La épica del relato independentista ha obtenido una importante victoria moral sobre la legalidad constitucional. La potencia de las imágenes con la policía rompiendo cristales y puertas de colegios, requisando urnas y golpeando a civiles en actitud de resistencia pasiva, le ha dado la vuelta a una tortilla que parecía española. La escenificación del éxito cívico y la valentía demostrada a pesar de la vergüenza del gobierno en la abarrotada sala de prensa "internacional", remataba la jornada histórica del 1-O. Paso a paso, la ruta anunciada del secesionismo se ha ido cumpliendo, siempre por delante de la iniciativa de un Rajoy que siempre juega a verlas venir. Su empecinamiento en no reconocer el problema y tratar de gestionarlo nos va a costar muy caro a todos. Lo que está ocurriendo en Cataluña se llama revolución política y social, que no tendrá las mínimas garantías democráticas, que no reparará en lo que piensa la mitad de su población, que será insuficiente, ilegal, clandestina, autoritaria, demagógica; características y atributos de toda revolución que se precie.
Aristóteles dijo que pensamos lo que sentimos. Esta visceralidad tan nuestra ha provocado que la reacción tardía y desmedida del gobierno español, haya conseguido catapultar la emoción nacionalista, incluso entre muchos de los que, a priori, estaban en contra del referéndum.

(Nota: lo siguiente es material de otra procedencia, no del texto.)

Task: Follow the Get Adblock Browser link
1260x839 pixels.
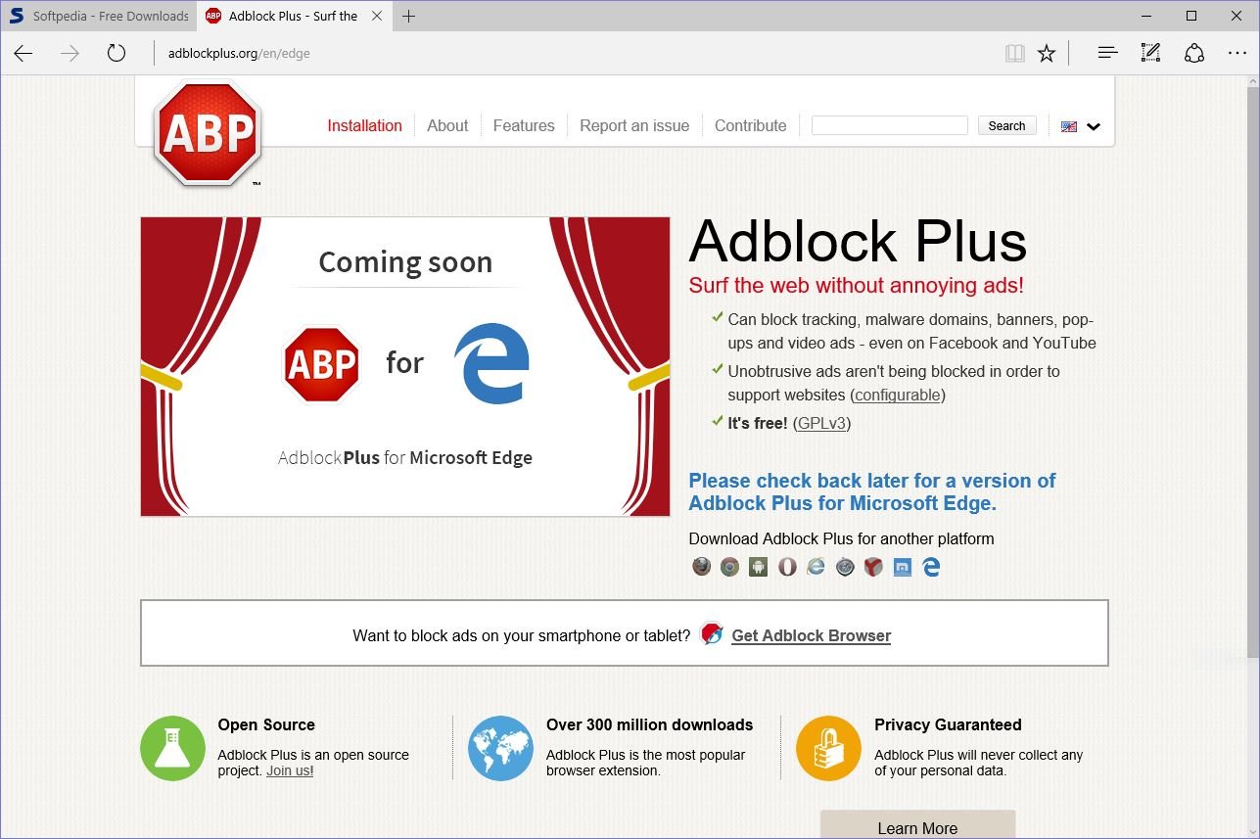Action: (x=811, y=634)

Y ahora entrarán en escena otros actores con no poca influencia: comunidad europea, mercados financieros, empresas del IBEX 35, multinacionales, agencias de calificación, aumentando la presión para evitar que nuestro querido sistema económico sufra y lastre el consumo.
Tras el triste domingo otoñal, a la madre España, ensimismada y colérica, se le caen las hojas arrastradas por un viento inusitado. El mastodóntico Estado parece reducido al tamaño de una pulga, que salta nerviosa sobre los vellos erizados de un caballo llamado cambio.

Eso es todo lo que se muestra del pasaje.